Activity:
Please retype, character for character, the portion of the entries below that runs from the line containing "You are a GUI" to the last line.

(Dataset entries)
───

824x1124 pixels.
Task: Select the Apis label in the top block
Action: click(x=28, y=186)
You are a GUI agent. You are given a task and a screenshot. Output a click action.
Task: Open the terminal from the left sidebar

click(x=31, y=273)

───

Task solution:
You are a GUI agent. You are given a task and a screenshot. Output a click action.
Task: Open the terminal from the left sidebar

click(x=31, y=273)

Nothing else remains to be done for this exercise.